Aller au contenu

Page:Stendhal - Rome, Naples et Florence, III, 1927, éd. Martineau.djvu/130

La bibliothèque libre.
Le texte de cette page a été corrigé et est conforme au fac-similé.

On se raconte en détail le dîner qu’on a fait à l’ostéria, il y a quinze jours, ou l’on s’apitoie sur le sort d’un ami malade ; tout cela d’un air tranquille, heureux, posé, sans laisser le moindre sous-entendu dans les idées. Tandis que le Milanais entretient un ami, il fait de la main vingt signes de tendresse aux amis qui passent. À Venise, ce sont vingt signes plaisants ; tout est sous-entendu, vif, joyeux, allègre. Le fils du doge est aussi gai que le gondolier ; ses intrigues sont aussi publiques. En vous donnant des nouvelles de quelqu’un, on ne manque jamais de nommer la dame qu’il sert.

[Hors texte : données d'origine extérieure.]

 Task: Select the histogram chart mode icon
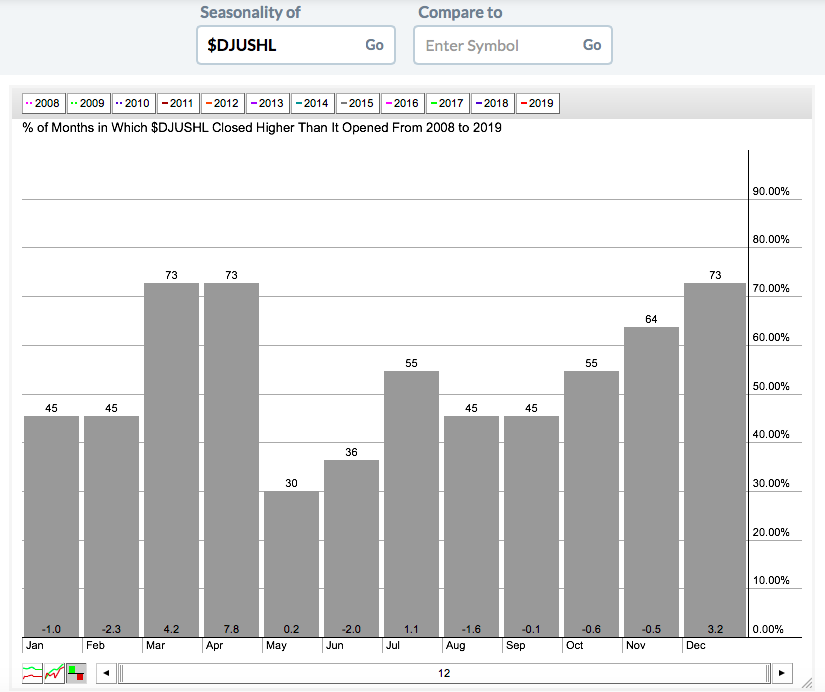pos(76,673)
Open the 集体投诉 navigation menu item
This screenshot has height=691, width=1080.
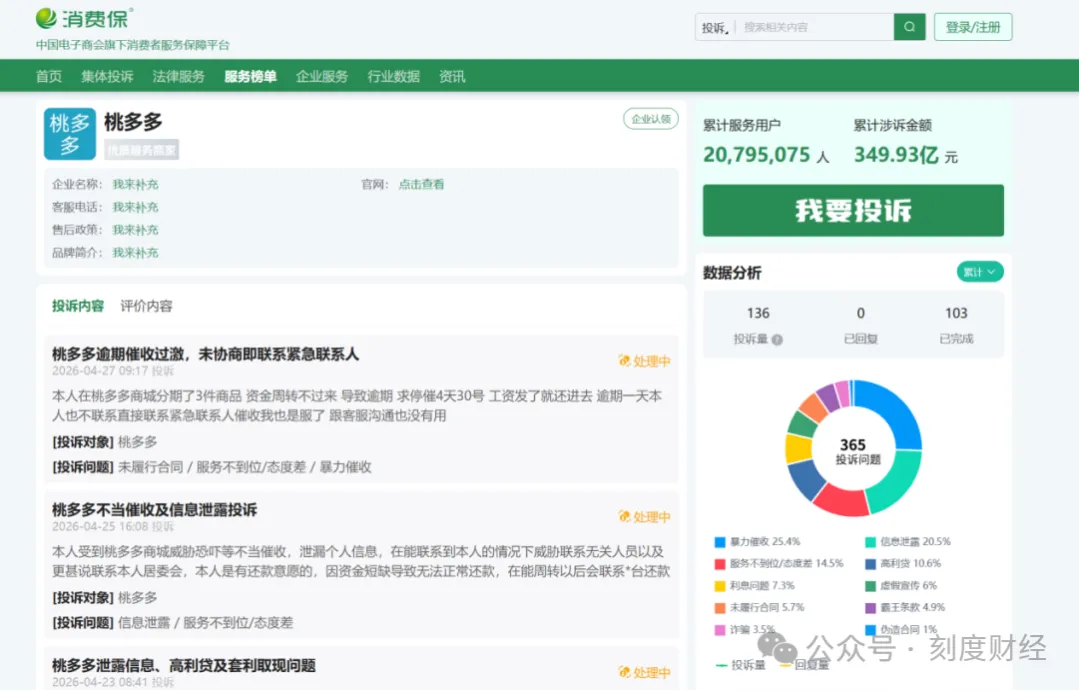(x=107, y=76)
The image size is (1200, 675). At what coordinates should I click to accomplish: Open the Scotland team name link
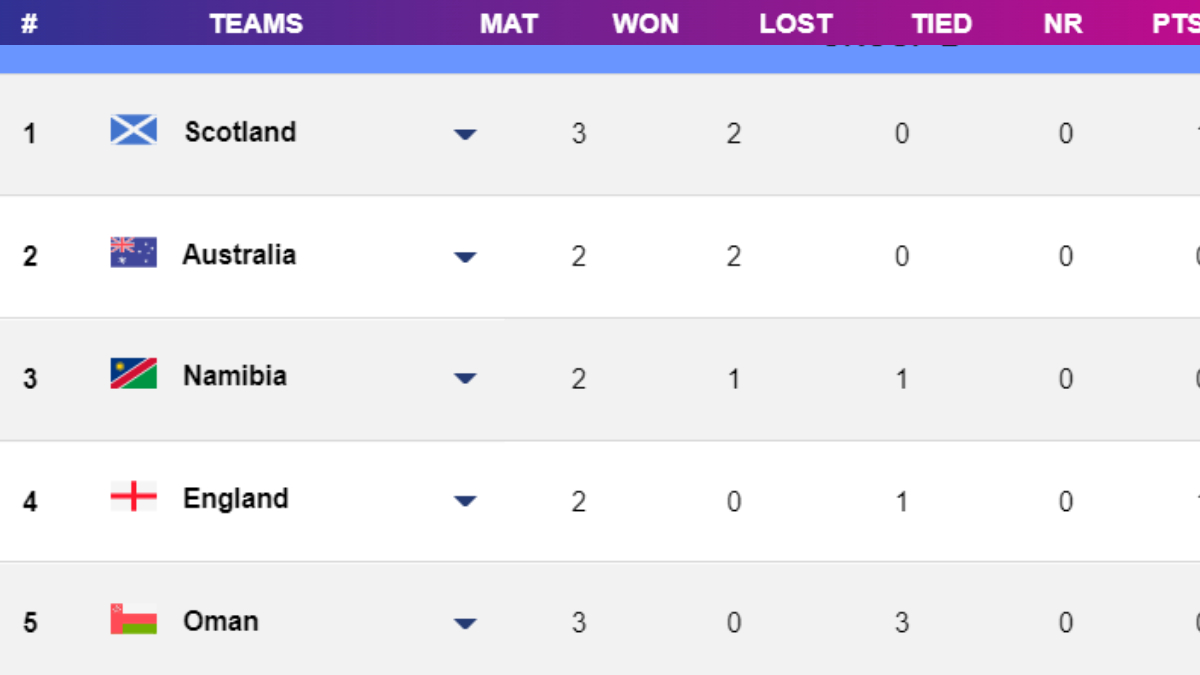click(x=240, y=132)
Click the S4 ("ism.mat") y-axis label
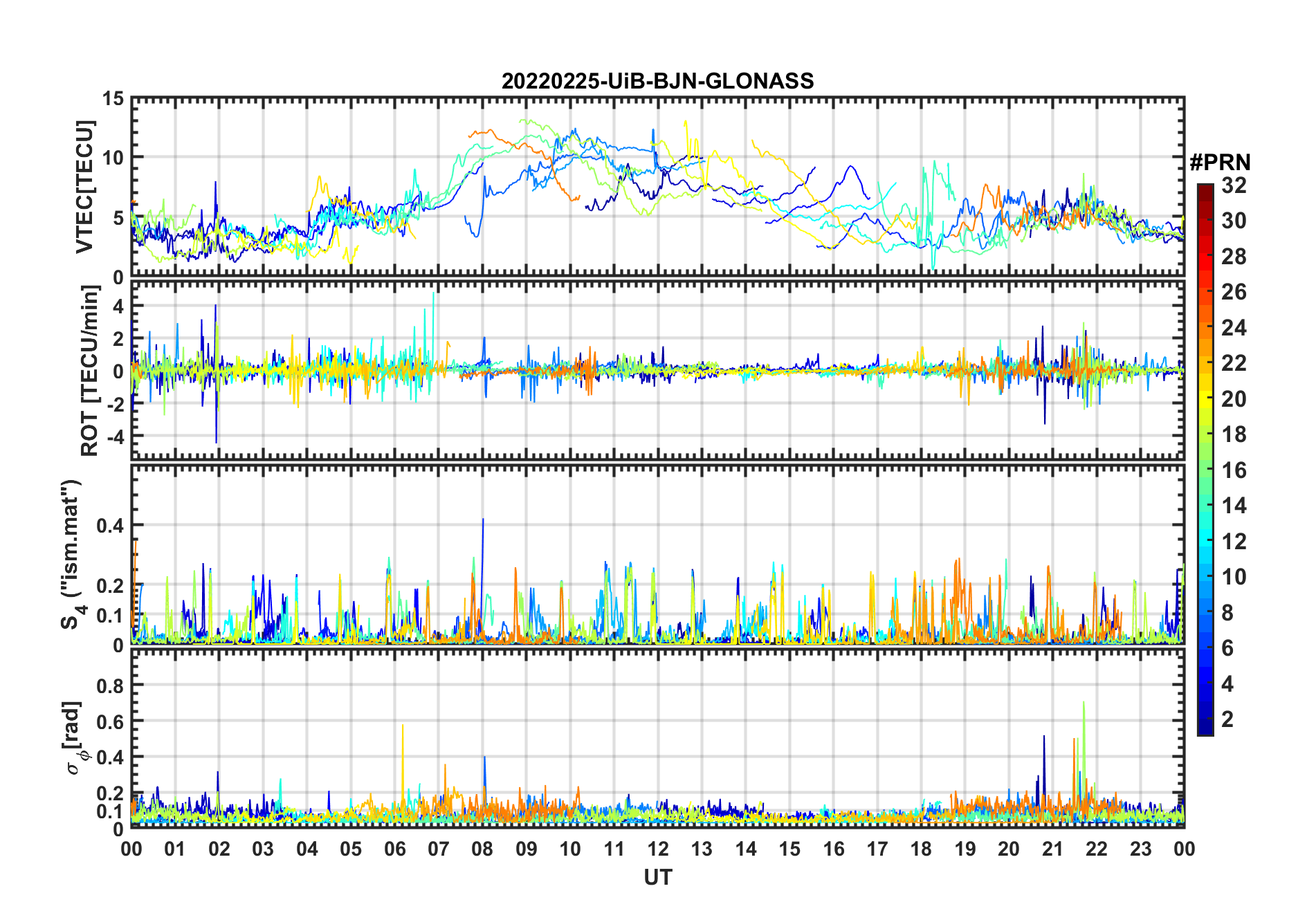Screen dimensions: 1316x920 [x=71, y=553]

Lorsqu’on cite une partie faite, il y a dix ans, à Fusina ou à l’île de Murano, on ne manque jamais de rappeler, même devant les maris, qu’alors la Peppina était servie par un tel ; que c’était l’époque où la Marietta était jalouse de Priuli, etc. ; à Venise et à Boston, la gaieté et le bonheur sont en raison inverse de la bonté du gouvernement[1].

La vue du bonheur produit le sourire ; c’est la vue soudaine d’un de nos avantages sur le voisin qui produit le rire. À mon grand étonnement, c’est le sourire

  1. On peut dire que le gouvernement ne passe dans les mœurs qu’au bout de cent ans. Boston sent encore les effets du hideux esprit de secte. Ce fut la première législation de l’Amérique.